WHAT YOU ARE ASKED TO DO> What is expected is a word-for-word copy of all the entries.

PROVIDED INFORMATION>

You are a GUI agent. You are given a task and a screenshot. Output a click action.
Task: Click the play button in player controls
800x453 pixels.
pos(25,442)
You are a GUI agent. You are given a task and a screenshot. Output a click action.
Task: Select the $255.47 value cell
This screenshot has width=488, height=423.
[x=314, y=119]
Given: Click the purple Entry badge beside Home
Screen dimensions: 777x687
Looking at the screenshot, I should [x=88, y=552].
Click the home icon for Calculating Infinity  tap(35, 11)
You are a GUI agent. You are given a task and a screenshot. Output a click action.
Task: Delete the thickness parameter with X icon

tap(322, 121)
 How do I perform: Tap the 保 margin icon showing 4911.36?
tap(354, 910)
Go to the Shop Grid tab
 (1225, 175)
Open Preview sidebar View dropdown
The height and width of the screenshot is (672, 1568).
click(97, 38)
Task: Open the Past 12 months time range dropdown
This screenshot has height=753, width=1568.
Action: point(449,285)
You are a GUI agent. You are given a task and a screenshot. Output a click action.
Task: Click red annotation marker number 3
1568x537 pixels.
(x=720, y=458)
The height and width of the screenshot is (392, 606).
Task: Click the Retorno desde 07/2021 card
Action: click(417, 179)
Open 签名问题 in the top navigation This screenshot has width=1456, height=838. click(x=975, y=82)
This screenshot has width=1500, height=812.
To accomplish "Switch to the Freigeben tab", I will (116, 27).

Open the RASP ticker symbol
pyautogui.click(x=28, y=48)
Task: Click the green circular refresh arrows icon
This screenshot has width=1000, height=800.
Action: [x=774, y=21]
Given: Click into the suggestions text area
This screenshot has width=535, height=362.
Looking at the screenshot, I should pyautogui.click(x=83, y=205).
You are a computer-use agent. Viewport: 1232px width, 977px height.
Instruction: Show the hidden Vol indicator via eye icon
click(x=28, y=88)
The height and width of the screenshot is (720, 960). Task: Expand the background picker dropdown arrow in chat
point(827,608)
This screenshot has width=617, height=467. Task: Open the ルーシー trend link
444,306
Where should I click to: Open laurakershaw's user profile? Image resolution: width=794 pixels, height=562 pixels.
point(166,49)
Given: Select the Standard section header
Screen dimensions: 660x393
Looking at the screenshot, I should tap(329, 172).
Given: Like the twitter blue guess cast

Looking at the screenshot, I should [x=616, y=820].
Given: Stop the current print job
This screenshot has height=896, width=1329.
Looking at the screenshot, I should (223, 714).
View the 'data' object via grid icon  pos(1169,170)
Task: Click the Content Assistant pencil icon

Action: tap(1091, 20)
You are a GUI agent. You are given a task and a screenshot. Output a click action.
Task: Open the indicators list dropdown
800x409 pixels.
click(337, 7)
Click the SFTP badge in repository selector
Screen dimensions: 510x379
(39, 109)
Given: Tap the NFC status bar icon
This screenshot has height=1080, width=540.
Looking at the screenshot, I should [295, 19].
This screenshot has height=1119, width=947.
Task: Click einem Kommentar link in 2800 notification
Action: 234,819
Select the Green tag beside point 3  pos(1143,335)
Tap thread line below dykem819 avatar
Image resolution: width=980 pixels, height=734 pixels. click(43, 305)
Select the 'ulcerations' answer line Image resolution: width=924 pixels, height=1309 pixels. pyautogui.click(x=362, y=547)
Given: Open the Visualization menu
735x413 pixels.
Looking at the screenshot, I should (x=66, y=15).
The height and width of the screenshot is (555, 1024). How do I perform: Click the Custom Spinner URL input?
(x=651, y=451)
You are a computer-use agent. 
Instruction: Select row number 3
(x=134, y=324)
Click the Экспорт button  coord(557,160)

WRITTEN RESPONSE>
You are a GUI agent. You are given a task and a screenshot. Output a click action.
Task: Click the play button in player controls
800x453 pixels.
pos(25,442)
You are a GUI agent. You are given a task and a screenshot. Output a click action.
Task: Select the $255.47 value cell
This screenshot has width=488, height=423.
[x=314, y=119]
Given: Click the purple Entry badge beside Home
Screen dimensions: 777x687
Looking at the screenshot, I should [x=88, y=552].
Click the home icon for Calculating Infinity  tap(35, 11)
You are a GUI agent. You are given a task and a screenshot. Output a click action.
Task: Delete the thickness parameter with X icon

tap(322, 121)
 How do I perform: Tap the 保 margin icon showing 4911.36?
tap(354, 910)
Go to the Shop Grid tab
 (1225, 175)
Open Preview sidebar View dropdown
The height and width of the screenshot is (672, 1568).
click(97, 38)
Task: Open the Past 12 months time range dropdown
This screenshot has height=753, width=1568.
Action: point(449,285)
You are a GUI agent. You are given a task and a screenshot. Output a click action.
Task: Click red annotation marker number 3
1568x537 pixels.
(x=720, y=458)
The height and width of the screenshot is (392, 606).
Task: Click the Retorno desde 07/2021 card
Action: click(417, 179)
Open 签名问题 in the top navigation This screenshot has width=1456, height=838. click(x=975, y=82)
This screenshot has width=1500, height=812.
To accomplish "Switch to the Freigeben tab", I will (116, 27).

Open the RASP ticker symbol
pyautogui.click(x=28, y=48)
Task: Click the green circular refresh arrows icon
This screenshot has width=1000, height=800.
Action: [x=774, y=21]
Given: Click into the suggestions text area
This screenshot has width=535, height=362.
Looking at the screenshot, I should pyautogui.click(x=83, y=205).
You are a computer-use agent. Viewport: 1232px width, 977px height.
Instruction: Show the hidden Vol indicator via eye icon
click(x=28, y=88)
The height and width of the screenshot is (720, 960). Task: Expand the background picker dropdown arrow in chat
point(827,608)
This screenshot has width=617, height=467. Task: Open the ルーシー trend link
444,306
Where should I click to: Open laurakershaw's user profile? Image resolution: width=794 pixels, height=562 pixels.
point(166,49)
Given: Select the Standard section header
Screen dimensions: 660x393
Looking at the screenshot, I should tap(329, 172).
Given: Like the twitter blue guess cast

Looking at the screenshot, I should [x=616, y=820].
Given: Stop the current print job
This screenshot has height=896, width=1329.
Looking at the screenshot, I should (223, 714).
View the 'data' object via grid icon  pos(1169,170)
Task: Click the Content Assistant pencil icon

Action: tap(1091, 20)
You are a GUI agent. You are given a task and a screenshot. Output a click action.
Task: Open the indicators list dropdown
800x409 pixels.
click(337, 7)
Click the SFTP badge in repository selector
Screen dimensions: 510x379
(39, 109)
Given: Tap the NFC status bar icon
This screenshot has height=1080, width=540.
Looking at the screenshot, I should [295, 19].
This screenshot has height=1119, width=947.
Task: Click einem Kommentar link in 2800 notification
Action: 234,819
Select the Green tag beside point 3  pos(1143,335)
Tap thread line below dykem819 avatar
Image resolution: width=980 pixels, height=734 pixels. click(43, 305)
Select the 'ulcerations' answer line Image resolution: width=924 pixels, height=1309 pixels. pyautogui.click(x=362, y=547)
Given: Open the Visualization menu
735x413 pixels.
Looking at the screenshot, I should (x=66, y=15).
The height and width of the screenshot is (555, 1024). How do I perform: Click the Custom Spinner URL input?
(x=651, y=451)
You are a computer-use agent. 
Instruction: Select row number 3
(x=134, y=324)
Click the Экспорт button  coord(557,160)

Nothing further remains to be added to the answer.